What is the probability that persons are watching TV for 4 or fewer hours/day?

3. The following is the number of children per family, represented as a probability distribution for 500 families:

What is the probability that families are having 4 children?

What is the probability that families are having 6 children?

What is wrong with this probability distribution?

4. The following is the density plots for the distribution of pressures for different storms:

What is the most frequent interval for pressures from hurricanes, tropical depressions, and tropical storms?

5. The following are the density plots for the distribution of body mass index (BMI) for the two genders from a certain survey.

And the following table is the maximum BMI for each gender:

sex | maximum |

Male | 42.60 |

Female | 48.24 |

Although in the plot, the peak value for males is higher than the peak value for females, the maximum value for females is higher than that for males, why?

### Answer key

1. The probability of 1 score = 0.04 or 4%.

The probability of 3 score = 0.46 or 46%.

It is not a fair die as scores 5 and 6 do not appear. Furthermore, there is a great variation in the probabilities of the 4 remaining scores.

2. The probability that persons are watching TV for larger than 10 hours/day = sum of probabilities for numbers greater than 10 = 0.027 or 2.7%.

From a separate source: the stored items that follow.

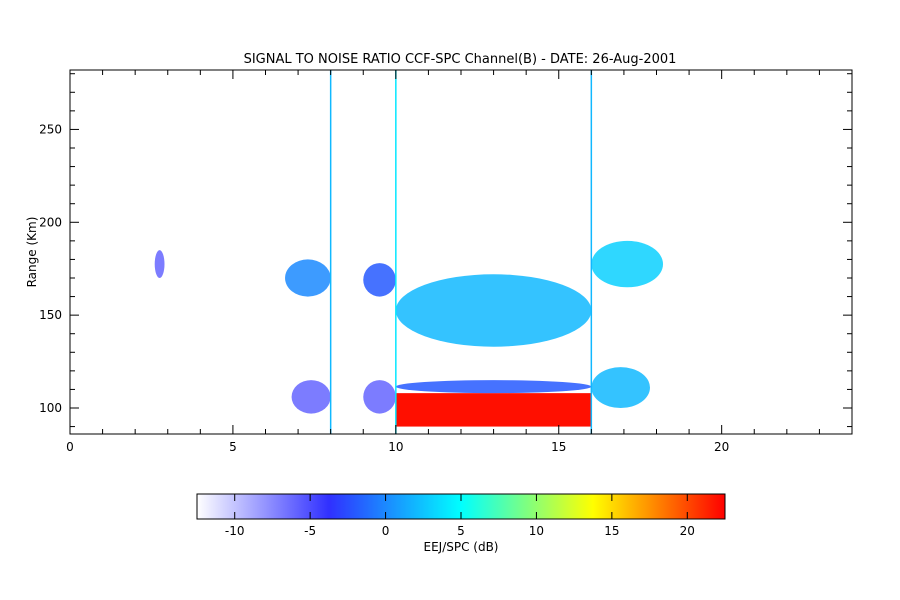  What do you see at coordinates (558, 447) in the screenshot?
I see `x-tick-label: 15` at bounding box center [558, 447].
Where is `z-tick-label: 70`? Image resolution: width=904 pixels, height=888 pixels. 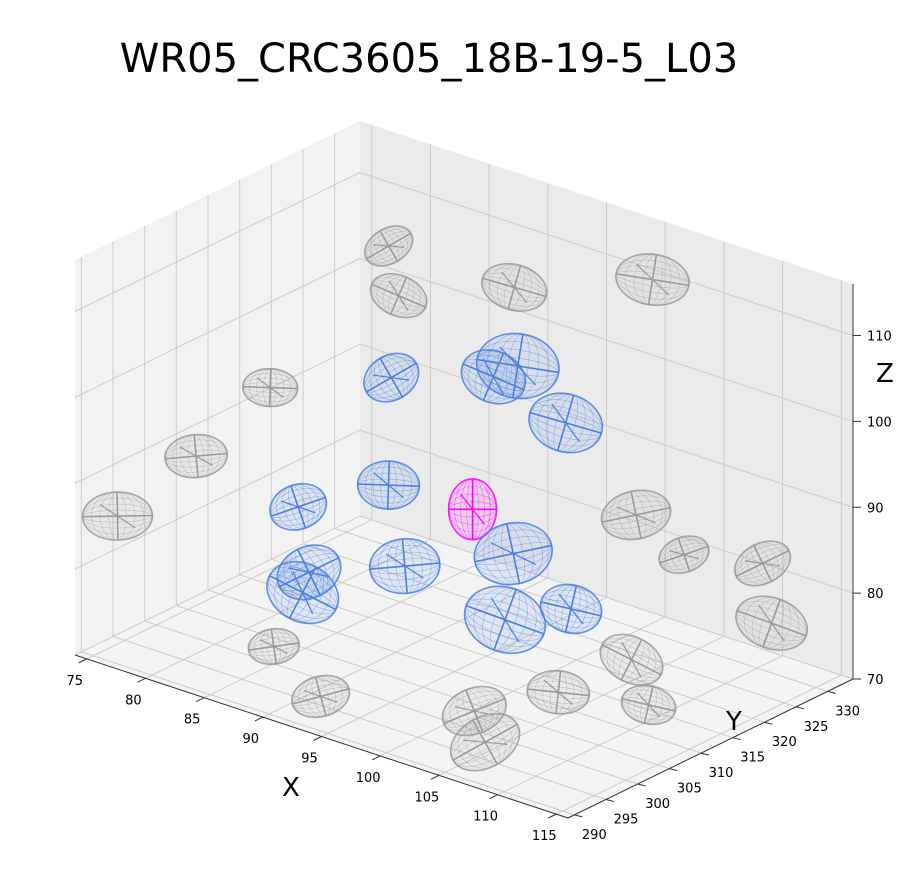 z-tick-label: 70 is located at coordinates (876, 680).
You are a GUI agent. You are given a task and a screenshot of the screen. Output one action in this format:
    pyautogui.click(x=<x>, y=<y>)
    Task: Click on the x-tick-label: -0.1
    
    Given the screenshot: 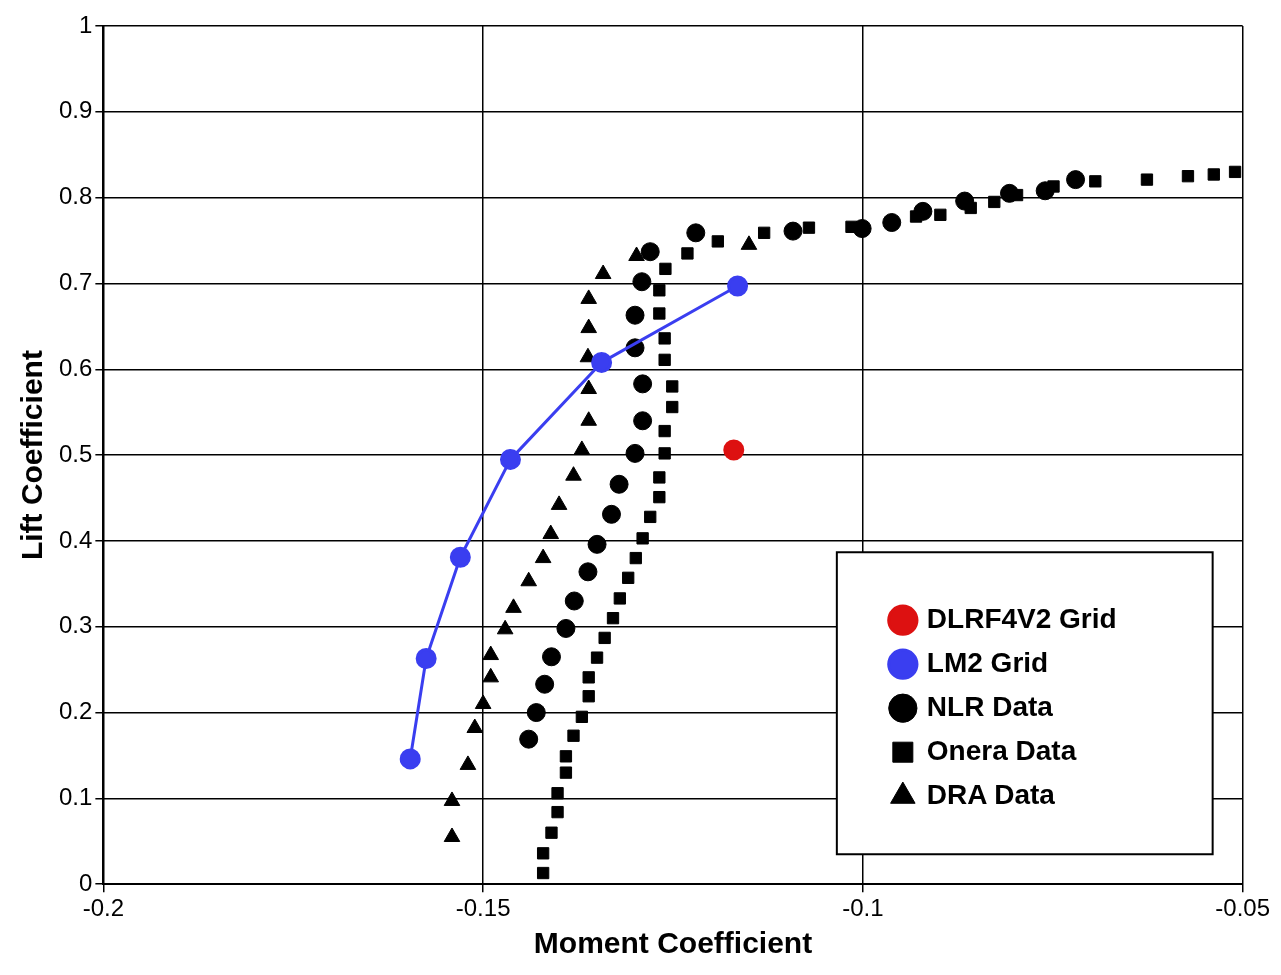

The probability that persons are watching TV for 4 or less hours/day = sum of probabilities for numbers ≤ 4 = 0.087+0.127+0.160+0.133+0.04 = 0.547 or 54.7%.

3. From the plot, the probability that families are having 4 children = 0.25 or 25%.

The probability that families are having 6 children = zero since it is not represented in the plot.

The probability distribution is wrong because if we sum the probabilities, we get a number larger than 1 = 0.42+0.22+0.15+0.25+0.08 = 1.12.

4. We look at the peak of every plot or the highest rectangle of each histogram:

For hurricanes, values between 985-990.

For tropical depression, values between 1005-1010.

For tropical storms, values between 1000-1005.

5. The peak value of the density plot represents the most frequent BMI in males or females.

A higher peak for males means that the 26-29 value for BMI is more frequent in males than in females.

The tail of every density plot represents the maximum.

The blue curve for females is more tailed to the right than the red curve for males, so females’ maximum BMI is higher than that for males.